Asian Stocks Outside Japan Fall on China Growth Risks
China Shanshui Cement Group slumped 11 percent in Hong Kong after saying first-half profit will drop. Innolux Corp. and AU Optronics Corp. fell at least 4.6 percent in Taipei on a report Taiwan and Korean panel makers cut output this month. SoftBank Corp., Japan’s third-biggest mobile phone company, rose 4 percent after forming a fuel-cell venture with Bloom Energy Corp.
The MSCI Asia Pacific excluding Japan Index fell 0.2 percent to 441.65 as of 6:34 p.m. in Hong Kong. The MSCI Asia Pacific Index, which includes Japanese stocks, increased 0.1 percent to 135.99 after rising as much as 0.4 percent. Shares rose after Federal Reserve Chairman Ben S. Bernanke said U.S. asset purchases are not on a preset course.
China’s leadership “seems to be accepting a lower trajectory of growth and they don’t look like jumping in and taking short-term measures,” said Binay Chandgothia, a Hong Kong-based portfolio manager at Principal Global Investors, which manages $250 billion globally. “Bernanke’s testimony was in line with expectations and what he has been saying over the past week or two.”
The Asia-Pacific measure advanced 5 percent this year through yesterday, with consumer discretionary stocks leading the gain and energy shares falling the most among the 10 industry groups on the measure. The Asian benchmark gauge traded at 13.3 times estimated earnings as of yesterday, compared with 15.2 times for the Standard & Poor’s 500 Index and 13.3 times for the Stoxx Europe 600 Index.
Japan’s Topix index rose 0.7 percent, gaining for a fourth day as the yen fell against 15 of its 16 major counterparts, boosting the earnings outlook for exporters. South Korea’s Kospi index lost 0.6 percent. Australia’s S&P/ASX 200 Index added 0.2 percent, while New Zealand’s NZX 50 Index slipped 0.3 percent.
The IMF said yesterday risks are increasing that China’s economic growth this year will fall short of the lender’s 7.75 percent estimate as it urged the nation to follow through on policy reforms to sustain expansion.

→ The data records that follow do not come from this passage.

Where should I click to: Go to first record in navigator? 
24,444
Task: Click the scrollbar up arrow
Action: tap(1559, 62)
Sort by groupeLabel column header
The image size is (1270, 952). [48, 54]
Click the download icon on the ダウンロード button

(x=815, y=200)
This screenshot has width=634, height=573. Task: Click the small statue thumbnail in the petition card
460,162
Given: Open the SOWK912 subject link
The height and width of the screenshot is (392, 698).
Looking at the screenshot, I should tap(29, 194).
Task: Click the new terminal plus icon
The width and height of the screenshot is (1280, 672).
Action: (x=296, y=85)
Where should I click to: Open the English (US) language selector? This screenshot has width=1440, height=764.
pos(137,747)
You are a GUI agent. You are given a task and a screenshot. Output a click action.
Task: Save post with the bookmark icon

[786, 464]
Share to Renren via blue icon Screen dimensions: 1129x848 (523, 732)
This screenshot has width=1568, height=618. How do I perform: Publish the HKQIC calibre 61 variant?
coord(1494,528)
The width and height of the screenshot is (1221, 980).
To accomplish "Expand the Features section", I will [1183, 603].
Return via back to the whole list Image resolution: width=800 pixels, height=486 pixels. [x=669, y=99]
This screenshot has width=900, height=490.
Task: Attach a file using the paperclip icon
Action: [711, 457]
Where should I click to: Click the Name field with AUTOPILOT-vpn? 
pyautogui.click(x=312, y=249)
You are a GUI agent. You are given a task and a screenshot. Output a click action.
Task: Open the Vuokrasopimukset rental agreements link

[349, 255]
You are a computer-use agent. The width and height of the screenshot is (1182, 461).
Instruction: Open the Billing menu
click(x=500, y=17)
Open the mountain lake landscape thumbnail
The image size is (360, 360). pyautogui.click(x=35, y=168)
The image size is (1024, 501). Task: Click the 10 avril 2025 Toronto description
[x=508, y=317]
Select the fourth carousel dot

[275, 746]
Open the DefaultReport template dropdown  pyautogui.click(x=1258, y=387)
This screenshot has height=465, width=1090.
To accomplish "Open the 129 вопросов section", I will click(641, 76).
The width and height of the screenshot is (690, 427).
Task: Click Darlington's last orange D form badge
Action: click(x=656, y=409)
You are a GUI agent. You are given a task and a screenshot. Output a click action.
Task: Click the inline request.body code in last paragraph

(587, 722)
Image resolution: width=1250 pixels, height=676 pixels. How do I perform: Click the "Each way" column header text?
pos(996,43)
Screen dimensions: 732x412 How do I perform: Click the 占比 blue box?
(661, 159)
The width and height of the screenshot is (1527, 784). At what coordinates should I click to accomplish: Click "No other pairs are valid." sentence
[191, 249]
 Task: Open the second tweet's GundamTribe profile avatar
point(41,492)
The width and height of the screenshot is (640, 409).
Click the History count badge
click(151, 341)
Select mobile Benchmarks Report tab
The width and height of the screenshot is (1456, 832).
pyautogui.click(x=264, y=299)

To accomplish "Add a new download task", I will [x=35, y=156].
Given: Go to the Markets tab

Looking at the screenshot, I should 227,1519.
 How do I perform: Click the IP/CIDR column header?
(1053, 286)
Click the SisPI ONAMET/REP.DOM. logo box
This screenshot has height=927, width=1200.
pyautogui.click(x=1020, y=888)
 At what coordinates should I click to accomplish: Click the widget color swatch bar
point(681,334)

China Shanshui Cement slumped 11 percent to HK$3.11 in Hong Kong after saying first-half profit will drop at least 40 percent from a year earlier on excessive capacity.
Chinese developers dropped as the nation’s June new home prices increased from a year earlier in 69 of 70 cities the government tracked, raising the prospect of more property curbs. China Overseas Land & Investment Ltd., the biggest state-owned developer, dropped 1.4 percent to HK$21.20. China Resources Land Ltd., which gets all of its revenue on the mainland, lost 3.3 percent to HK$20.25.
Futures of the S&P 500 were little changed today. The measure added 0.3 percent in New York yesterday. The Fed’s asset purchases “are by no means on a preset course” and could even be expanded should economic conditions warrant, Bernanke said in prepared testimony to the House Financial Services Committee yesterday.
“We’re going to be responding to the data,” Bernanke said. “If the data are stronger than we expect, we’ll move more quickly” to reduce purchases. If data “don’t meet the kinds of expectations we have about where the economy’s going, then we would delay that process or potentially increase purchases for a time.”
Weekly U.S. jobless claims data due today may help investors assess the outlook for the Fed’s $85 billion-a-month bond buying program, which has contained increases in borrowing costs and stoked global equity gains over the past three years.
Innolux and AU Optronics, which make thin film transistor-liquid crystal displays, fell after the Commercial Times reported Taiwan and Korean panel makers cut output amid weak demand and falling prices. Innolux lost 6.7 percent to NT$13.95 and AU Optronics slid 4.6 percent to NT$10.40.
SoftBank rose 4 percent to 6,450 yen in Tokyo. Its joint venture with Bloom aims to market and distribute the California startup’s fuel-cell technology in Japan, the companies said.
Woolworths Ltd., Australia’s largest retailer, fell 1.1 percent to A$33.32 in Sydney after saying it expects to lose A$157 million ($144 million) in the year ended June for its Masters home-improvement joint venture.